◆ **TEXT SEGMENT**
begin

Description
Description :
There seems to be a bug in how the SchemaRegistryClient caches the subject entries ( with confluent_kafka v2.8.0 ) in the SchemaRegistryClient.get_schema()
method. It can add a subject_name=None
entry in the cache when only a schema_id is passed, and this does not get invalidated when the subject is permanently deleted off.
Adding details on how to reproduce this issue :
Steps to reproduce :
- Created a SchemaRegistryClient instance and inspected the empty cache
In [1]: print(client._cache.schema_id_index); print(client._cache.schema_index)
defaultdict(<class 'dict'>, {})
defaultdict(<class 'dict'>, {})
- Registered a schema and the cache correctly reflects the subject-name entry mappings
In [3]: client.register_schema(subject_name, Schema(schema_str, 'AVRO'))
Out[3]: 8636
In [4]: print(client._cache.schema_id_index); print(client._cache.schema_index)
defaultdict(<class 'dict'>, {'testkafka.test_librdkafka_v2.8.0.schema_registry_issue_tests.on_version_2.8.0.release_notes_specific.test_schema_deletion_apis': {8636: Schema(schema_str=None, schema_type='AVRO', references=[], metadata=None, rule_set=None)}})
defaultdict(<class 'dict'>, {'testkafka.test_librdkafka_v2.8.0.schema_registry_issue_tests.on_version_2.8.0.release_notes_specific.test_schema_deletion_apis': {Schema(schema_str=None, schema_type='AVRO', references=[], metadata=None, rule_set=None): 8636}})
- Queried the schema with schema-id. And, now the updated cache seems to have a None entry ( in place of the subject-name ) that was added by
get_schema()
.
In [5]: client.get_schema(8636)
Out[5]: Schema(schema_str='{"type":"record","name":"value_record","fields":[{"name":"id","type":"int"},{"name":"name","type":"string"},{"name":"age","type":"int"},{"name":"money","type":"float"}]}', schema_type='AVRO', references=[], metadata=None, rule_set=None)
In [6]: print(client._cache.schema_id_index); print(client._cache.schema_index)
defaultdict(<class 'dict'>, {'testkafka.test_librdkafka_v2.8.0.schema_registry_issue_tests.on_version_2.8.0.release_notes_specific.test_schema_deletion_apis': {8636: Schema(schema_str=None, schema_type='AVRO', references=[], metadata=None, rule_set=None)}, None: {8636: Schema(schema_str='{"type":"record","name":"value_record","fields":[{"name":"id","type":"int"},{"name":"name","type":"string"},{"name":"age","type":"int"},{"name":"money","type":"float"}]}', schema_type='AVRO', references=[], metadata=None, rule_set=None)}})

end

◆ **EXTRACTED MATERIAL**
begin

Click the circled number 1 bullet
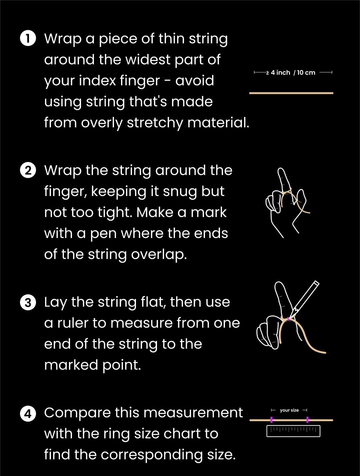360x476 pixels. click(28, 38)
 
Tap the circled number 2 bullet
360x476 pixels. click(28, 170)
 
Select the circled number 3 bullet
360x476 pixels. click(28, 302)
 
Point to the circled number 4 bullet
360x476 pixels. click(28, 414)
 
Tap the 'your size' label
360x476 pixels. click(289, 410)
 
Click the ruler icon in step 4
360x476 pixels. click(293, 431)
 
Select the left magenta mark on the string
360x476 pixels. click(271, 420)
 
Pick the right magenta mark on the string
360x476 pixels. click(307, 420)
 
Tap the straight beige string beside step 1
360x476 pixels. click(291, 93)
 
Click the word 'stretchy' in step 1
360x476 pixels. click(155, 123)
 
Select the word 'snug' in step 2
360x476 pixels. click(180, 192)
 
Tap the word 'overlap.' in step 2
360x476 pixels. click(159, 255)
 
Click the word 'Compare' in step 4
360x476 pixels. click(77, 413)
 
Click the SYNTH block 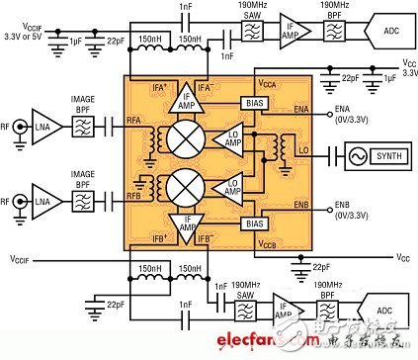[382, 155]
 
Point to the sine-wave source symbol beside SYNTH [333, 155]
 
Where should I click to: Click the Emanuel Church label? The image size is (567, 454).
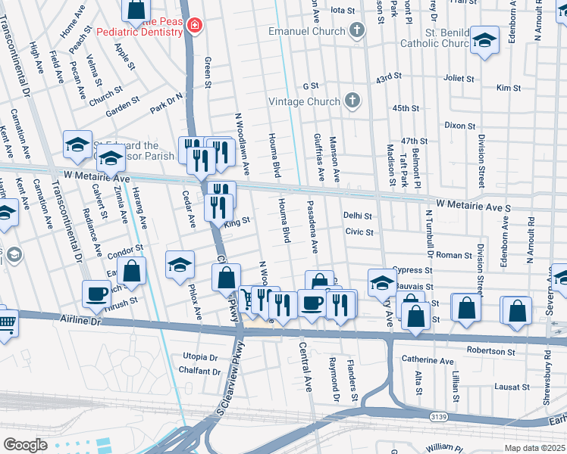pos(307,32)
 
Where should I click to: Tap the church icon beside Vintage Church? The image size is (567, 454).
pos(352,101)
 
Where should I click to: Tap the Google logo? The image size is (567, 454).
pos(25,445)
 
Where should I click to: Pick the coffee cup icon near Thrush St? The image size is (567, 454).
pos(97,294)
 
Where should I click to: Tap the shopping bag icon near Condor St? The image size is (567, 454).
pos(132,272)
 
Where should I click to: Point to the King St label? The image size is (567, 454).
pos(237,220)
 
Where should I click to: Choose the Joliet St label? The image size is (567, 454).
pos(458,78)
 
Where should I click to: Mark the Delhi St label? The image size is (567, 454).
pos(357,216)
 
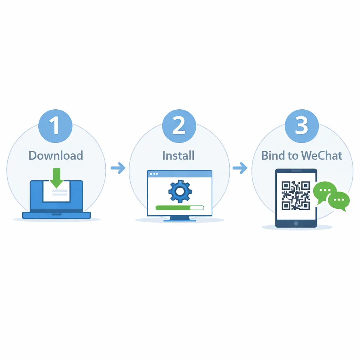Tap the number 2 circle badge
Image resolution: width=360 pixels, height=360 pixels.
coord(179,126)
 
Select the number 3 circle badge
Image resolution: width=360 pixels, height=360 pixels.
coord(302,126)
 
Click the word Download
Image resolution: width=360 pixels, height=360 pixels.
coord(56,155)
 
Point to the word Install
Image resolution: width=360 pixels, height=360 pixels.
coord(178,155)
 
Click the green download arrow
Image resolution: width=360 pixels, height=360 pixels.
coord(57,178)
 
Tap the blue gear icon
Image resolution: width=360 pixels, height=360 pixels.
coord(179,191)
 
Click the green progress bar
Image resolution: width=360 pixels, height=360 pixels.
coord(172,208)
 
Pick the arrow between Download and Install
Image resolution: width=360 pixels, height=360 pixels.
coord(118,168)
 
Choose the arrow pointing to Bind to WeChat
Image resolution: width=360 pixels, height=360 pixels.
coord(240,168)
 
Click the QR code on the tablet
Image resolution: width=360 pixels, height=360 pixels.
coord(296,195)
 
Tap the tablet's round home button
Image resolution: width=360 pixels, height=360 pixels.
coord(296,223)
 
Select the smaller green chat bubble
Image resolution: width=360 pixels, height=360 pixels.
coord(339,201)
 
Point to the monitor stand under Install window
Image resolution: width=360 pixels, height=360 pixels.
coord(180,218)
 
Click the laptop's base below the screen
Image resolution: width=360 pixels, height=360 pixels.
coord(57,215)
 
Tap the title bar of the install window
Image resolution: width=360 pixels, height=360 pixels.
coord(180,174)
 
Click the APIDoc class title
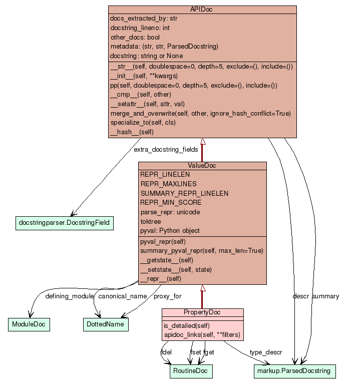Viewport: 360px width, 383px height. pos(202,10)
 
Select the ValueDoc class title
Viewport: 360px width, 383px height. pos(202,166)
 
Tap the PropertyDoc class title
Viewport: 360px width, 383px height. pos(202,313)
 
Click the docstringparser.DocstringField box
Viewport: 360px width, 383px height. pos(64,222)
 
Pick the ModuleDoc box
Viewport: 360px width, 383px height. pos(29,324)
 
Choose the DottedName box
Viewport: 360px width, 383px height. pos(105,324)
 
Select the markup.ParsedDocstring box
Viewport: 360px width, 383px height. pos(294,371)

end

◆ **WHAT THE TASK REQUIRES**
Answer these questions from the bug report:
1. Which confluent_kafka version does the report mention?
2. What value did the register_schema call return?
3. After the schema was queried by its ID, what appears in the cache in place of the subject name?

◆ **OUTPUT**
1. v2.8.0
2. 8636
3. A None entry